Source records
- - - - - - -

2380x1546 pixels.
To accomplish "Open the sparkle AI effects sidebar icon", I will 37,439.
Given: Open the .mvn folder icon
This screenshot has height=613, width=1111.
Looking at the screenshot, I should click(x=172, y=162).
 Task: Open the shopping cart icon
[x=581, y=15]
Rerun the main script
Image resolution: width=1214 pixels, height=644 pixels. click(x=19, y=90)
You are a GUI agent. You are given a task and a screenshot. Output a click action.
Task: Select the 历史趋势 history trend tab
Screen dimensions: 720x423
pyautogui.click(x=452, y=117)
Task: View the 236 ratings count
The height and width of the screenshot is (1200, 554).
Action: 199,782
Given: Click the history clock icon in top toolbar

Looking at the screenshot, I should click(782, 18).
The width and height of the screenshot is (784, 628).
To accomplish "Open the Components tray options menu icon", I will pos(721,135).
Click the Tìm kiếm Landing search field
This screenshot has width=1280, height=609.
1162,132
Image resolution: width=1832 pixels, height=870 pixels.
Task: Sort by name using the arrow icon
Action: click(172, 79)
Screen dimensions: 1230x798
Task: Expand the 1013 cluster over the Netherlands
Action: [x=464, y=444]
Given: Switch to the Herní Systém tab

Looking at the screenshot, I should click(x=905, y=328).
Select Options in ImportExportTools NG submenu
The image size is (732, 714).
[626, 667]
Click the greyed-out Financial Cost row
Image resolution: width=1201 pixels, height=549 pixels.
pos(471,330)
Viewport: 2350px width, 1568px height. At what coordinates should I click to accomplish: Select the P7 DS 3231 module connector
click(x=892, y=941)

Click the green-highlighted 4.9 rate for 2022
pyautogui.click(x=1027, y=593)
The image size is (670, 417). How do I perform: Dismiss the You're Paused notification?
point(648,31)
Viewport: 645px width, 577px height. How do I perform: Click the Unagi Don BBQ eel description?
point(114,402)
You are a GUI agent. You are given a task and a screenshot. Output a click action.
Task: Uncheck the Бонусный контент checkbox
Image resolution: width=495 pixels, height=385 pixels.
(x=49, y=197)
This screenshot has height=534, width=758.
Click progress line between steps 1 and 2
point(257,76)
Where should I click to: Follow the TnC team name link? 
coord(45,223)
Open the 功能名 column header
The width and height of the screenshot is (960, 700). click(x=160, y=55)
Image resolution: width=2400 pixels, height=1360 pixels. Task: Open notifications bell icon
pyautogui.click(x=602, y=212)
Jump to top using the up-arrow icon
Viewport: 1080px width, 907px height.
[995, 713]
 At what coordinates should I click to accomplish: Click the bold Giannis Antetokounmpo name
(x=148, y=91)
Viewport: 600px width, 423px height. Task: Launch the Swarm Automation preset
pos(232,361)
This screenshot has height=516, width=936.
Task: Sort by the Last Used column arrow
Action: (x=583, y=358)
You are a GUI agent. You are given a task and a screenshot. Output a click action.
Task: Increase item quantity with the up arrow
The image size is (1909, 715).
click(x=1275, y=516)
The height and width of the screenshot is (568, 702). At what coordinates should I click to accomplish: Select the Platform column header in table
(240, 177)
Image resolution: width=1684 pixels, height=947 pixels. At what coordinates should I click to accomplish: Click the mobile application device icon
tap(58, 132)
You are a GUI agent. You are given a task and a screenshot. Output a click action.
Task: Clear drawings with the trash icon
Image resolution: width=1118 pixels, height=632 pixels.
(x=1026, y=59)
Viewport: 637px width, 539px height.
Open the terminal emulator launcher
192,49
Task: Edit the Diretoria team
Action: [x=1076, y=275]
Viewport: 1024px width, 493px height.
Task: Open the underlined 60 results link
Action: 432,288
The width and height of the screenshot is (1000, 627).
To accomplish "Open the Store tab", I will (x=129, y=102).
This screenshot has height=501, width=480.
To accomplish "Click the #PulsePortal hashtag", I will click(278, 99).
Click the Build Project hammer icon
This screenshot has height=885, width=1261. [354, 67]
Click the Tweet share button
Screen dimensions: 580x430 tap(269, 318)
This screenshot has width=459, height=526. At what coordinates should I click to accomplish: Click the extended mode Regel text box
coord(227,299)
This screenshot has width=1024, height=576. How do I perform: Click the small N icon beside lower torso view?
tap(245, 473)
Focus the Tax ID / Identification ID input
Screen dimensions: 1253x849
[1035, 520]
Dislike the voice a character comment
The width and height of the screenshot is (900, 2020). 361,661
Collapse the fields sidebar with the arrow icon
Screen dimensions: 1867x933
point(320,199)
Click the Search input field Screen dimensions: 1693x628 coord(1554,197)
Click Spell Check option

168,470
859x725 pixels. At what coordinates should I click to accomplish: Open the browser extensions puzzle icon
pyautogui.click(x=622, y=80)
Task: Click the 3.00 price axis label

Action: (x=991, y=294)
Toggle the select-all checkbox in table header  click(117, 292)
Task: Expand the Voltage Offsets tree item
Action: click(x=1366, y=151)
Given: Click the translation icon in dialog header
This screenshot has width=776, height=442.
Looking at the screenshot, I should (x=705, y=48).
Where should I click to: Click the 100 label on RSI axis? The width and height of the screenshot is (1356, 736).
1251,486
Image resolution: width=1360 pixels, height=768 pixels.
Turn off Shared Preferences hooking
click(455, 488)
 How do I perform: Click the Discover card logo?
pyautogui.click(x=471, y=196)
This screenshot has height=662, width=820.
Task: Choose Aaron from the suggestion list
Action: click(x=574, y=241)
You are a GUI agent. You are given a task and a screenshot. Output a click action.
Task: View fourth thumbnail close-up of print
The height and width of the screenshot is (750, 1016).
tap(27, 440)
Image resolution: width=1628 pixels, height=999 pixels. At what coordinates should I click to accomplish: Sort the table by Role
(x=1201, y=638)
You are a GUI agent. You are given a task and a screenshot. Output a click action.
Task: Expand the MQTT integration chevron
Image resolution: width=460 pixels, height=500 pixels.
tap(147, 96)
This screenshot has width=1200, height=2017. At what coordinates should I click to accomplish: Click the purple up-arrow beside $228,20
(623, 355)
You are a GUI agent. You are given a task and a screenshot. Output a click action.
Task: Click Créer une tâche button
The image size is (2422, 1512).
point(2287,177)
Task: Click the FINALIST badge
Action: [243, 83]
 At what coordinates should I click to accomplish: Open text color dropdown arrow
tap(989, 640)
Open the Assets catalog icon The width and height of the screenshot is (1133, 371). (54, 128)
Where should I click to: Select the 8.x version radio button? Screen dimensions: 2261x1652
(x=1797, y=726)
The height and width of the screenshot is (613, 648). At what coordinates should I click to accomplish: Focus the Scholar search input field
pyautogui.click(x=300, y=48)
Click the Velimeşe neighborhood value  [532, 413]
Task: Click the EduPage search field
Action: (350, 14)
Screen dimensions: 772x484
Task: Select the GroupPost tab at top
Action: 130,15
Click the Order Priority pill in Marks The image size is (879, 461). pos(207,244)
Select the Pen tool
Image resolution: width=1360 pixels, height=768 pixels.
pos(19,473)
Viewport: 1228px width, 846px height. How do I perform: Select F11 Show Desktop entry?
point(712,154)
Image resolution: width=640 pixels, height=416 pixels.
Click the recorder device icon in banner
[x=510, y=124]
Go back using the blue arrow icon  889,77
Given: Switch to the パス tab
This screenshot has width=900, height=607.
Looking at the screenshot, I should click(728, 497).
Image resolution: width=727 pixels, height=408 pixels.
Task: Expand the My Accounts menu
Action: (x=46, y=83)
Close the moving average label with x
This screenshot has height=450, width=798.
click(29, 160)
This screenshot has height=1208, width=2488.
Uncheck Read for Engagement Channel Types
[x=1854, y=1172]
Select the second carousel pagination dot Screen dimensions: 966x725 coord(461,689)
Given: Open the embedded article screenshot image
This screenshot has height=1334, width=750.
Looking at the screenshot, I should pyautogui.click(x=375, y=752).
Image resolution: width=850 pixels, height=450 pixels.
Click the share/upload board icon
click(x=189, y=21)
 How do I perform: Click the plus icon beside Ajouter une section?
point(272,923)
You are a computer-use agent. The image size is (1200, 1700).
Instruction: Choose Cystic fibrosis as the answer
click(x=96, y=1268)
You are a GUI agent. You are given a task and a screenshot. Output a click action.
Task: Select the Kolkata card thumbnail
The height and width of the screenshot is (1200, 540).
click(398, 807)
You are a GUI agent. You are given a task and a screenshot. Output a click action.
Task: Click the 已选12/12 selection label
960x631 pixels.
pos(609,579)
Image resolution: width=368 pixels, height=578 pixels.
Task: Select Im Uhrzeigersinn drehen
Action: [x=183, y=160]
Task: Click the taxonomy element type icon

- - - - - - -

Task objective =>
Repeat the items verbatim, from the line with "The width and height of the screenshot is (784, 628)." to the line with "pyautogui.click(x=602, y=212)".

Solution to the exercise =>
The width and height of the screenshot is (784, 628).
To accomplish "Open the Components tray options menu icon", I will pos(721,135).
Click the Tìm kiếm Landing search field
This screenshot has width=1280, height=609.
1162,132
Image resolution: width=1832 pixels, height=870 pixels.
Task: Sort by name using the arrow icon
Action: click(172, 79)
Screen dimensions: 1230x798
Task: Expand the 1013 cluster over the Netherlands
Action: [x=464, y=444]
Given: Switch to the Herní Systém tab

Looking at the screenshot, I should click(x=905, y=328).
Select Options in ImportExportTools NG submenu
The image size is (732, 714).
[626, 667]
Click the greyed-out Financial Cost row
Image resolution: width=1201 pixels, height=549 pixels.
pos(471,330)
Viewport: 2350px width, 1568px height. At what coordinates should I click to accomplish: Select the P7 DS 3231 module connector
click(x=892, y=941)

Click the green-highlighted 4.9 rate for 2022
pyautogui.click(x=1027, y=593)
The image size is (670, 417). How do I perform: Dismiss the You're Paused notification?
point(648,31)
Viewport: 645px width, 577px height. How do I perform: Click the Unagi Don BBQ eel description?
point(114,402)
You are a GUI agent. You are given a task and a screenshot. Output a click action.
Task: Uncheck the Бонусный контент checkbox
Image resolution: width=495 pixels, height=385 pixels.
(x=49, y=197)
This screenshot has height=534, width=758.
Click progress line between steps 1 and 2
point(257,76)
Where should I click to: Follow the TnC team name link? 
coord(45,223)
Open the 功能名 column header
The width and height of the screenshot is (960, 700). click(x=160, y=55)
Image resolution: width=2400 pixels, height=1360 pixels. Task: Open notifications bell icon
pyautogui.click(x=602, y=212)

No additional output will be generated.